DATASET ENTRIES:
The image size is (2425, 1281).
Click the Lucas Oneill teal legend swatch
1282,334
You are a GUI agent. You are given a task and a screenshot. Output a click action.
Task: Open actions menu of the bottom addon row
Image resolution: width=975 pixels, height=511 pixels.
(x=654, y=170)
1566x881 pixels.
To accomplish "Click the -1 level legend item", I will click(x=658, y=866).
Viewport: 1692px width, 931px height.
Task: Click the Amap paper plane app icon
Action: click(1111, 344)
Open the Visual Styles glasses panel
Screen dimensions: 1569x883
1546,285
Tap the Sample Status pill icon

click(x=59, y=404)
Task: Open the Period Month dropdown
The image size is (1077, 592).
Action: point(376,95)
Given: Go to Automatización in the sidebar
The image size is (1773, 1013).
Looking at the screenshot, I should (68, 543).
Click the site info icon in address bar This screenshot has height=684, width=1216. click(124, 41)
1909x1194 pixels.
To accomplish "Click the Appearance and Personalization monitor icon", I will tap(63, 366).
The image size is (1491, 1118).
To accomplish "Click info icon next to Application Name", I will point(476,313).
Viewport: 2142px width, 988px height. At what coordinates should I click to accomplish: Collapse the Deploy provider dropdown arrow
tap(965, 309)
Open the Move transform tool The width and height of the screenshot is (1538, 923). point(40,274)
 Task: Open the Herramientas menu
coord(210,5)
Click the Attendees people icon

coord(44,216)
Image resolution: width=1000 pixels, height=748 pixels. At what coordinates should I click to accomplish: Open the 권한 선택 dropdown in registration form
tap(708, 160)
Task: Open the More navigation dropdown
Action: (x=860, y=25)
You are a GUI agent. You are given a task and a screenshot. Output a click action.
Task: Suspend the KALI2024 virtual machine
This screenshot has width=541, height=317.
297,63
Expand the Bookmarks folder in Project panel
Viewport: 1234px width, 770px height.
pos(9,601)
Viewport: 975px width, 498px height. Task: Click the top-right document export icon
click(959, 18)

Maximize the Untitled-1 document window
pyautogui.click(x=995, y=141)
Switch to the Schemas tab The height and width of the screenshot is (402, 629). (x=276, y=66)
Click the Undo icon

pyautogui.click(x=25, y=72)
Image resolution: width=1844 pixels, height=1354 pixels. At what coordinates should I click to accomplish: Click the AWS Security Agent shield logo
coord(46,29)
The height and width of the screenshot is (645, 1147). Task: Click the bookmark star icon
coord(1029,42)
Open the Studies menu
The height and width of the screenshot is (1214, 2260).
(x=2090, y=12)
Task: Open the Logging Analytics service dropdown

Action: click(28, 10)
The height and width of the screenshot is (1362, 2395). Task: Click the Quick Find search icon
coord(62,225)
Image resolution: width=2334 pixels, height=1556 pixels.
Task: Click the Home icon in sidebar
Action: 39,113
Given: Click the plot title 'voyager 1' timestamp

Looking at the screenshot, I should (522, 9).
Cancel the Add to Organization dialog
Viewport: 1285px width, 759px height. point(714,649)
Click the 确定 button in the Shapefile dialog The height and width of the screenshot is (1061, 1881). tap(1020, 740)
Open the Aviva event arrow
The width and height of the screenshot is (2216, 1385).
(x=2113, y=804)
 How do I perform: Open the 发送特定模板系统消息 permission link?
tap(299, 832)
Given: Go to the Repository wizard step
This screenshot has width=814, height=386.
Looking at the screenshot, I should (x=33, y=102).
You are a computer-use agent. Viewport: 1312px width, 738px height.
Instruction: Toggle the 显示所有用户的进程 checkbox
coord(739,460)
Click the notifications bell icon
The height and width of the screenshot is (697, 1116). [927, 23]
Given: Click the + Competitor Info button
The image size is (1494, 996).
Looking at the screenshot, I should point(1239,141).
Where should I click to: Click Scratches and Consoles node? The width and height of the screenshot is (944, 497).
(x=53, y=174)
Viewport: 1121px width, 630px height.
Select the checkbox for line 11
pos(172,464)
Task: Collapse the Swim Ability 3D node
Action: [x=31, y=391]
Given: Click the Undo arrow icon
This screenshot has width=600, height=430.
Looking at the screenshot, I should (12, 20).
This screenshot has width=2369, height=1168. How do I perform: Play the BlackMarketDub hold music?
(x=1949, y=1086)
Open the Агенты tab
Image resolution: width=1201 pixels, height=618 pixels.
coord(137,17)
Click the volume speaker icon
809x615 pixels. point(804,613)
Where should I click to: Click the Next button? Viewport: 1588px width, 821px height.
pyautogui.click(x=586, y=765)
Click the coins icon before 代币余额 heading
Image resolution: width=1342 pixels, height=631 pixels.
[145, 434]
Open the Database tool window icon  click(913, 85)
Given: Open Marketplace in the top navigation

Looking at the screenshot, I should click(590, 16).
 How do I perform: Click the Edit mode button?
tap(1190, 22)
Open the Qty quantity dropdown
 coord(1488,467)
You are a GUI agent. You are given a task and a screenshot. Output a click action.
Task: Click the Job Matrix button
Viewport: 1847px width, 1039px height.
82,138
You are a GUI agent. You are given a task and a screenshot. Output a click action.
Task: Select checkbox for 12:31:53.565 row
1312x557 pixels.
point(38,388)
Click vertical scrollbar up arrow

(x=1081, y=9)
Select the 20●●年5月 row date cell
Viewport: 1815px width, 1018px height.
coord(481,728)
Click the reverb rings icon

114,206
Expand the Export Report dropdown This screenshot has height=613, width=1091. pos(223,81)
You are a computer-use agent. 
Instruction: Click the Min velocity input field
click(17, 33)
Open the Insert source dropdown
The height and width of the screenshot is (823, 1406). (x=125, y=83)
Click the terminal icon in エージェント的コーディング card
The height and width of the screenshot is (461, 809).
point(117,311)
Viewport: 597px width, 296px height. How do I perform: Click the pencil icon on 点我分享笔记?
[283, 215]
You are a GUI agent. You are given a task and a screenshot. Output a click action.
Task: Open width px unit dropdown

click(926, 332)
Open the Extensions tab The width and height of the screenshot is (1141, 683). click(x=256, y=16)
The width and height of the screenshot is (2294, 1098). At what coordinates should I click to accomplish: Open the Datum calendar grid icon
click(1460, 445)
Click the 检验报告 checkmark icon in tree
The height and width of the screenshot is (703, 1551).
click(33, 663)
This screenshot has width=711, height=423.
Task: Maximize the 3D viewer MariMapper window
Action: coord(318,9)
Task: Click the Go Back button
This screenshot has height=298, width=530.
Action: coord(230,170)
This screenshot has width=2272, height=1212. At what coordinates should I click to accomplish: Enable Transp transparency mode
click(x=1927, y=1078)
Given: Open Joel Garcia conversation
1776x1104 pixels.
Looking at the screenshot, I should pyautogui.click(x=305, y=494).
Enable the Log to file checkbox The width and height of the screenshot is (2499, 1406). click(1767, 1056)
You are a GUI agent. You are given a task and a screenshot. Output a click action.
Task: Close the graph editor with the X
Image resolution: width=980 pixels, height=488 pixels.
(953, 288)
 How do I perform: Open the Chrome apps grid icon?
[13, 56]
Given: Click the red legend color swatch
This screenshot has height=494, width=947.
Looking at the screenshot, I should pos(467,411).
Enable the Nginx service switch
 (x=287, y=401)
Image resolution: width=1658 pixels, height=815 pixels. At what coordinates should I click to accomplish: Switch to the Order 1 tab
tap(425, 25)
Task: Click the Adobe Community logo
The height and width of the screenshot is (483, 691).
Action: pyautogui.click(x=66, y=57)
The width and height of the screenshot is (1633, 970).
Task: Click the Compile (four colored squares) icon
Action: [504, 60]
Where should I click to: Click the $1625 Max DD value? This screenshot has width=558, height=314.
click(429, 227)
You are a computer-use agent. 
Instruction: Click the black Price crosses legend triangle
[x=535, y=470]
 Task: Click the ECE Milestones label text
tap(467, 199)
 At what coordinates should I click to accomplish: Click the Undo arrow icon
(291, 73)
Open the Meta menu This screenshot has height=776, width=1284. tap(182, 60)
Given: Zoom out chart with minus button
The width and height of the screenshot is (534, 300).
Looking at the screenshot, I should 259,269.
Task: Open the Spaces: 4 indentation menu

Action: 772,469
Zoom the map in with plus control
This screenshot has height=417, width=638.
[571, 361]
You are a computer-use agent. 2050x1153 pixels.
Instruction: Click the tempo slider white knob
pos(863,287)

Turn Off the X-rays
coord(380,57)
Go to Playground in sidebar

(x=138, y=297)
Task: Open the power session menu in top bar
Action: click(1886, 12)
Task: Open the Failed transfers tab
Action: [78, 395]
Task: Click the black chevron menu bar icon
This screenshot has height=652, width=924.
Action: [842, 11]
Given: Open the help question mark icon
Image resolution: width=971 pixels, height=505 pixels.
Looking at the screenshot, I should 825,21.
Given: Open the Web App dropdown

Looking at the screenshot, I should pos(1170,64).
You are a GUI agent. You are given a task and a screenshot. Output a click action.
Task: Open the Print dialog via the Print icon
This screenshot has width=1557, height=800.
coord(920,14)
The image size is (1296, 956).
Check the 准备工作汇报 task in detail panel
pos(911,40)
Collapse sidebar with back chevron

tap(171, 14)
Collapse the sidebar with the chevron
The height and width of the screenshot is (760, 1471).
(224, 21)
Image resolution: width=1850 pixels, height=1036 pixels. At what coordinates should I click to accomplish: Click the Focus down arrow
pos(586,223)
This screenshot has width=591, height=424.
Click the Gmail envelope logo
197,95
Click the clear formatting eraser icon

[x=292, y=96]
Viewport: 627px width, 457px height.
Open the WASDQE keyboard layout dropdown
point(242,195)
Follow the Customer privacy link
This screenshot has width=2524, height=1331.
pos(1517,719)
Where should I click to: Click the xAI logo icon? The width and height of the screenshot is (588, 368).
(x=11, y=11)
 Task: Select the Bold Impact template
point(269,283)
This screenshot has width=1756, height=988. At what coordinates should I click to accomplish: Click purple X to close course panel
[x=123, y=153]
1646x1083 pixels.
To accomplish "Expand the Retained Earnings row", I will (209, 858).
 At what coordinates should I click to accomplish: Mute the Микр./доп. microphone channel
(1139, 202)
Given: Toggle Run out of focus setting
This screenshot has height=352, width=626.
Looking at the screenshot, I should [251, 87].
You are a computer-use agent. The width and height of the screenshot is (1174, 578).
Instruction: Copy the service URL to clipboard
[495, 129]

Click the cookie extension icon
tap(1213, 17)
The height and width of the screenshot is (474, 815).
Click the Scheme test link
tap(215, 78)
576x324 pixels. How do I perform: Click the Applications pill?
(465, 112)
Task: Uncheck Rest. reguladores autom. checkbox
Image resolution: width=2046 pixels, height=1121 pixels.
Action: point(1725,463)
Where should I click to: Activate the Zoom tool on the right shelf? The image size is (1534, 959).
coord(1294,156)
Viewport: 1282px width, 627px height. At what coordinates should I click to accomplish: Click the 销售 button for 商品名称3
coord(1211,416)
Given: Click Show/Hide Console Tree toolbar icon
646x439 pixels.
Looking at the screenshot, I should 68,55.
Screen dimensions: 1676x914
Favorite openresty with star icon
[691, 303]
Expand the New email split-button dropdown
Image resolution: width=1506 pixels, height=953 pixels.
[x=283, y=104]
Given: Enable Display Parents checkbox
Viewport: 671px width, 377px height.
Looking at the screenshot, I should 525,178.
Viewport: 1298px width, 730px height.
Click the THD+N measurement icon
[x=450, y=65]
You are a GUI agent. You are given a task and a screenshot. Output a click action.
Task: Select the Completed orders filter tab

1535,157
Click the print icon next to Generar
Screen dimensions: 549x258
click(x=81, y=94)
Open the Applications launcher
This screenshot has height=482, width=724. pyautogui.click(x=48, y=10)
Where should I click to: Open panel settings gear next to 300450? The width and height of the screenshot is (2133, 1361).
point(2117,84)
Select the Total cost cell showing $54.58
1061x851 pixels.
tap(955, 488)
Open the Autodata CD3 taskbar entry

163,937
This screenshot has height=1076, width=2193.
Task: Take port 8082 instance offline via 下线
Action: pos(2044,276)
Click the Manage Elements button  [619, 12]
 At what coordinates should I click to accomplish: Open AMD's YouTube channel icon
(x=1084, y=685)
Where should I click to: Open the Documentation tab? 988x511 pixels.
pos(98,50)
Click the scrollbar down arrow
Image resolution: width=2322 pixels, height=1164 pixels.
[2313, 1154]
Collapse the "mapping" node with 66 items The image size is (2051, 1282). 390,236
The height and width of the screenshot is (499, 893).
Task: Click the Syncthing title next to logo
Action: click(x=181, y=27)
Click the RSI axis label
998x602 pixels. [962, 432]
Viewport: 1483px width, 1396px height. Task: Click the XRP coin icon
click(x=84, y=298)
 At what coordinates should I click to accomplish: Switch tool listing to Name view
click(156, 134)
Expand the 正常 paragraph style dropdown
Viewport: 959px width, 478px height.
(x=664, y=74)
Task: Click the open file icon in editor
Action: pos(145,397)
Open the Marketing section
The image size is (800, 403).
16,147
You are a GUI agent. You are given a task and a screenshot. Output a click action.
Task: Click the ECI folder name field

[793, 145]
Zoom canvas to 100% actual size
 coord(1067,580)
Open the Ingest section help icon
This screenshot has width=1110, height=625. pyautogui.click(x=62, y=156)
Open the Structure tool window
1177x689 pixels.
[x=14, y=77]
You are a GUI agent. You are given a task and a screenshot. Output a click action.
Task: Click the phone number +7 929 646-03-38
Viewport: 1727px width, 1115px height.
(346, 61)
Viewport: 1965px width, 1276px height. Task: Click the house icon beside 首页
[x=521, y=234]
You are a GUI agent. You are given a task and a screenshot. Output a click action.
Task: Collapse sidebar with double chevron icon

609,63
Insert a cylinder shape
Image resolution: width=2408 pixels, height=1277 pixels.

PROMPT: For every line above that has "cell" in it, copy the line.

REPLY:
Select the 20●●年5月 row date cell
Select the Total cost cell showing $54.58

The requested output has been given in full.